- [ASSIGNMENT]: Once every line in the data below has been checked for "Sunrise", give the number of lines that hold it, and only that.

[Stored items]
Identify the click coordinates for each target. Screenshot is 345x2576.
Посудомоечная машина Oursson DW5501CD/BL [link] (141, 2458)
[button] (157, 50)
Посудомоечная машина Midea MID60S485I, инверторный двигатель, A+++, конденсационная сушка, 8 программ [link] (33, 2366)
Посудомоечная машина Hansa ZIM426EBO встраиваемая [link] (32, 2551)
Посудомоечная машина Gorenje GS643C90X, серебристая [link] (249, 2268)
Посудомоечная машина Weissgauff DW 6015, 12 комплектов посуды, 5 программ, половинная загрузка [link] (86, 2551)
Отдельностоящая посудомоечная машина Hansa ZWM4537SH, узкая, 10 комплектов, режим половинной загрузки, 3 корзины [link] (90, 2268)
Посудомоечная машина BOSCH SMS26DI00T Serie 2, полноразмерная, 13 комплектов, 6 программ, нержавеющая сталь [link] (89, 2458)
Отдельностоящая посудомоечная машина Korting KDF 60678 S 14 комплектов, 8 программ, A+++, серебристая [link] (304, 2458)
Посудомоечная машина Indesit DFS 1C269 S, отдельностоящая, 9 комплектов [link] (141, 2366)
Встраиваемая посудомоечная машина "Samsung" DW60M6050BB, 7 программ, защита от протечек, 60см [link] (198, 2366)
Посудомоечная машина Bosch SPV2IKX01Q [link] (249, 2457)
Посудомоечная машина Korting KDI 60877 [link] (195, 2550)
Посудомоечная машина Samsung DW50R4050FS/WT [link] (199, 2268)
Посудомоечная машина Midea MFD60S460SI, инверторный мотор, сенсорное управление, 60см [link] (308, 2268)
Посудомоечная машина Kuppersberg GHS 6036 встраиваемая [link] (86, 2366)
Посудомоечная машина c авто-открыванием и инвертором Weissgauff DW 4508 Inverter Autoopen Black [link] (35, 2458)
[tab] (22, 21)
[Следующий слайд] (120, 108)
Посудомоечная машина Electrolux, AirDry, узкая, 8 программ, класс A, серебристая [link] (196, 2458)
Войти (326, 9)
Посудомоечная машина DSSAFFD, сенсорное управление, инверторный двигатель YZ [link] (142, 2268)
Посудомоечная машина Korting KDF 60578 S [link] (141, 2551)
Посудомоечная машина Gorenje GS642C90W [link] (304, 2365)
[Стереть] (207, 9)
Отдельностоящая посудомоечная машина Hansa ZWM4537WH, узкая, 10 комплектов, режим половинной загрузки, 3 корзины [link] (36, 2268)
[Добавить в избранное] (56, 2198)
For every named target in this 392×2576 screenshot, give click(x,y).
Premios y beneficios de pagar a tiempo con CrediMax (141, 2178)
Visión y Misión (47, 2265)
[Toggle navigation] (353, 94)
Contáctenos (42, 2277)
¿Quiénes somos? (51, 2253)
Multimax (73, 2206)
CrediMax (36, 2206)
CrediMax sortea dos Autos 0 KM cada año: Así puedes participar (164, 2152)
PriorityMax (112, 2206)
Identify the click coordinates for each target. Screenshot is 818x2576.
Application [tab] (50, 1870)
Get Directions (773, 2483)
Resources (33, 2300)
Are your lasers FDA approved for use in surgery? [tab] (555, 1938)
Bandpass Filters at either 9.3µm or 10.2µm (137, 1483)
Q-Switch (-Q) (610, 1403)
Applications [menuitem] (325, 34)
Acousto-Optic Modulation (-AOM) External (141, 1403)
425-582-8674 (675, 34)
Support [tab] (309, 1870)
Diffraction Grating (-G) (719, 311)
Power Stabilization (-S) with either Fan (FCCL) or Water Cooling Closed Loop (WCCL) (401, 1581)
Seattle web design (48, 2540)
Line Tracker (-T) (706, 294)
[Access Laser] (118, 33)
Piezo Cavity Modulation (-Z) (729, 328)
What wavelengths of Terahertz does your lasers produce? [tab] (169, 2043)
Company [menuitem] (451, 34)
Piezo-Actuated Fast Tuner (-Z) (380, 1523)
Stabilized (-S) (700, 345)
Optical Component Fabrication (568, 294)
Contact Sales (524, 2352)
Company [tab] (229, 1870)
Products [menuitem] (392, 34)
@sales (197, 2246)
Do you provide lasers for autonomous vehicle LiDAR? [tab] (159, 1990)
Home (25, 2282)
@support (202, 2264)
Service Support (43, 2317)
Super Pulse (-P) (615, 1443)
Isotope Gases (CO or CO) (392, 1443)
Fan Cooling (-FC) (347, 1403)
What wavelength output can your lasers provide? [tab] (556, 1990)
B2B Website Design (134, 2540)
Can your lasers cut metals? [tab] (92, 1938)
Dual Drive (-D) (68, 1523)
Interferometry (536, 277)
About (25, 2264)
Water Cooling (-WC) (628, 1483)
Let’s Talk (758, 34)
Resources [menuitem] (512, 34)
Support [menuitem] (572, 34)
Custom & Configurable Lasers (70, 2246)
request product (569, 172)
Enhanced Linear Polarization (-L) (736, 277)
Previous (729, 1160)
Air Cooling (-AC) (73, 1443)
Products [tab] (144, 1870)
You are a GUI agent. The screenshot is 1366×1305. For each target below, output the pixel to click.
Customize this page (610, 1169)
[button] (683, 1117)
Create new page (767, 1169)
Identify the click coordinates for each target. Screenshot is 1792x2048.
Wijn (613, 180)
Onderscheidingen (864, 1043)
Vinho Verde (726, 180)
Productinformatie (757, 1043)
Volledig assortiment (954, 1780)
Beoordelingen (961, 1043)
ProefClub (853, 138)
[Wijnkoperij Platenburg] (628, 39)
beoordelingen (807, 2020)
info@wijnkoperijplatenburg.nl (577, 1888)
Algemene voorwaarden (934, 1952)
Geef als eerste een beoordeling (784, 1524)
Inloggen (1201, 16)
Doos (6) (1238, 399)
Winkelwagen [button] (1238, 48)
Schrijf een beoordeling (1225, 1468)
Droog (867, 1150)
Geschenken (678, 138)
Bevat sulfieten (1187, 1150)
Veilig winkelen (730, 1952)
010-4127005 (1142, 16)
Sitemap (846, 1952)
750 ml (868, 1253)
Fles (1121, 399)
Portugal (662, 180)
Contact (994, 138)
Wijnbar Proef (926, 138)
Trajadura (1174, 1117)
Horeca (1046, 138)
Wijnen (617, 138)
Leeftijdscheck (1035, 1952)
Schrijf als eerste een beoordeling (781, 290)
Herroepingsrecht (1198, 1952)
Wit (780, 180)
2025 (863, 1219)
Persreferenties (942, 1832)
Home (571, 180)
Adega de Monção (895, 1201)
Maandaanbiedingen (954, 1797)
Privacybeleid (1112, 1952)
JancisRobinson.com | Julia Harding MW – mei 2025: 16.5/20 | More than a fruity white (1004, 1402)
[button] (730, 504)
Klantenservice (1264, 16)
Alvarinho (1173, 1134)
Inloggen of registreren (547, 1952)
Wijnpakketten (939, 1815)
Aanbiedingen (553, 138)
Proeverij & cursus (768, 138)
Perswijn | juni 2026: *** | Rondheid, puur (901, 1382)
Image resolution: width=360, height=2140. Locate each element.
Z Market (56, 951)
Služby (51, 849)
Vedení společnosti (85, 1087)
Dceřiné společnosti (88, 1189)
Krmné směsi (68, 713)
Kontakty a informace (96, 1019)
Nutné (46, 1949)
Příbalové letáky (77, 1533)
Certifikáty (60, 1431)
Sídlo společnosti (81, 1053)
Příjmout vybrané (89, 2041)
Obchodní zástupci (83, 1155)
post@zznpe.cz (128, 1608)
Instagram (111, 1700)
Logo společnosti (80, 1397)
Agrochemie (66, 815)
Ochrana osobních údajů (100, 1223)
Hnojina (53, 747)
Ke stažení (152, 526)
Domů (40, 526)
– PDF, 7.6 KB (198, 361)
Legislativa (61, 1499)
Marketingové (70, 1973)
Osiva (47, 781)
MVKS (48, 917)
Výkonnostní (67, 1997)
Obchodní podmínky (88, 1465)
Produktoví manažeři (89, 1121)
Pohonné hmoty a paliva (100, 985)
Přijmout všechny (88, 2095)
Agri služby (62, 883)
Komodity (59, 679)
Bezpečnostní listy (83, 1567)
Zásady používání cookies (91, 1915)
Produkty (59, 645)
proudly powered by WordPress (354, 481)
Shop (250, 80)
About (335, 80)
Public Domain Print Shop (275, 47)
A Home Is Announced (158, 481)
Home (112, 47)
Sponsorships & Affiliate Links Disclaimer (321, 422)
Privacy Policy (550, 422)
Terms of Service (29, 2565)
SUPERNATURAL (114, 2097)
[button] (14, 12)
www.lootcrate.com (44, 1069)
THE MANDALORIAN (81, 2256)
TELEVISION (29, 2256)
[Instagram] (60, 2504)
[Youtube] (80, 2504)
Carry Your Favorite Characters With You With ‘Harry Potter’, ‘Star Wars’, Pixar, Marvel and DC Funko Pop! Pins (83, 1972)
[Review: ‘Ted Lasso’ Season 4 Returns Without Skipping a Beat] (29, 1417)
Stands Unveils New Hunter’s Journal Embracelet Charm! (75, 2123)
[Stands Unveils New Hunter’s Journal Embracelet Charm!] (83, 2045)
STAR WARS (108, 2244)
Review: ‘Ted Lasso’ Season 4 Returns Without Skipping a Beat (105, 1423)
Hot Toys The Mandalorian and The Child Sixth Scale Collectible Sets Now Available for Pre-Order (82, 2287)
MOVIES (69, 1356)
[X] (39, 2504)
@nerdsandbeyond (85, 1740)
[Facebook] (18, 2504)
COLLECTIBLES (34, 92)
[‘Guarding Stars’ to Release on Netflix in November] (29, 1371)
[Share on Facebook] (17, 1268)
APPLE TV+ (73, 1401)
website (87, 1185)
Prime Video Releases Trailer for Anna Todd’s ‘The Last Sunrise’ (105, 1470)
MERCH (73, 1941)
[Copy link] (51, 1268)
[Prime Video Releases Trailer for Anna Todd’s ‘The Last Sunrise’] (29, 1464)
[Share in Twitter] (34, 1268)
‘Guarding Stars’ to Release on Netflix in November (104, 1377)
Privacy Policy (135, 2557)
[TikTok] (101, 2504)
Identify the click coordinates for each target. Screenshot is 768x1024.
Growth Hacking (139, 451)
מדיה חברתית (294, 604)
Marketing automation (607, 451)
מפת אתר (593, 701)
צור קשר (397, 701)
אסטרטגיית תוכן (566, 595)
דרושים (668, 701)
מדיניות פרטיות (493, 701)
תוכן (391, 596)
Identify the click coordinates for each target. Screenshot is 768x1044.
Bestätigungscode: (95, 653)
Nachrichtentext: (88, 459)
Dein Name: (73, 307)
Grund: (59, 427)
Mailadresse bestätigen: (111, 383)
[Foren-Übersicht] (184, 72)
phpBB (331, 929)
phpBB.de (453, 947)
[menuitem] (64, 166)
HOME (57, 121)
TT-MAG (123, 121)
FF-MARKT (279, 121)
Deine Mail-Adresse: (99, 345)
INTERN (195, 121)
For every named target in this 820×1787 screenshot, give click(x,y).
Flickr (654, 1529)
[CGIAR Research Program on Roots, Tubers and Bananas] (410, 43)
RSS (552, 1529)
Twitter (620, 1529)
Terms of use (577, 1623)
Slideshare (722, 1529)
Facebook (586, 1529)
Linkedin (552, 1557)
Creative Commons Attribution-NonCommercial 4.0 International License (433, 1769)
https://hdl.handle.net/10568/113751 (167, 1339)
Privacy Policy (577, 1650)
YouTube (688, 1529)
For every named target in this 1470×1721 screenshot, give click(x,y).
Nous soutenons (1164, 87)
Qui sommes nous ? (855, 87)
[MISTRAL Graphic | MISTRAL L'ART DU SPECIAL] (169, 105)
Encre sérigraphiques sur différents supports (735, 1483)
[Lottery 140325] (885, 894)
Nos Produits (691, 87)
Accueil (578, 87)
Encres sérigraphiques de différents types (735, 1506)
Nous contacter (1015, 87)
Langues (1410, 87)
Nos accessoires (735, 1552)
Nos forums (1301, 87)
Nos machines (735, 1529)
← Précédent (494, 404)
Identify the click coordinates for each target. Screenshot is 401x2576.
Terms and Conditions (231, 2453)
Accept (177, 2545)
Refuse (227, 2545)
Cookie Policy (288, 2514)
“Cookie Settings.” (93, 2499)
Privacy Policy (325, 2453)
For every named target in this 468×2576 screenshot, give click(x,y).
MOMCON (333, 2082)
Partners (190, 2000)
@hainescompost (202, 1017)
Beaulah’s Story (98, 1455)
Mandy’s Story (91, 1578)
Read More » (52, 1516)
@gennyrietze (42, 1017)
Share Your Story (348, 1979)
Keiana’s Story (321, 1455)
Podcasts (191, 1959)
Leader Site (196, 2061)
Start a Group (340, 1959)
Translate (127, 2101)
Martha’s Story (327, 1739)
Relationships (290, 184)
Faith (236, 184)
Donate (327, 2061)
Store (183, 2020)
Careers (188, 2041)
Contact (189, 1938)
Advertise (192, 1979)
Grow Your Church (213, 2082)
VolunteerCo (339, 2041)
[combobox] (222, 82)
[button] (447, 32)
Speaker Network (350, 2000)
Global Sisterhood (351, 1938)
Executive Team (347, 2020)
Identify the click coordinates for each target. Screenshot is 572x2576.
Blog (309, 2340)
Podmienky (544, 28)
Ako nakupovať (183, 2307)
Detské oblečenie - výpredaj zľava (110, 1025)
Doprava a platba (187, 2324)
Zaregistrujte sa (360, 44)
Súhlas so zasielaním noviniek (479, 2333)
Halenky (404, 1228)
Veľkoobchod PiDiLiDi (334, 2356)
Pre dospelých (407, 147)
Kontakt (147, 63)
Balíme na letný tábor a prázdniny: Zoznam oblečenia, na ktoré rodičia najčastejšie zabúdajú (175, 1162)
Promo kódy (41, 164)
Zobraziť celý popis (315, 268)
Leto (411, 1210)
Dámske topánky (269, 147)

- [WRITTEN SOLUTION]: 2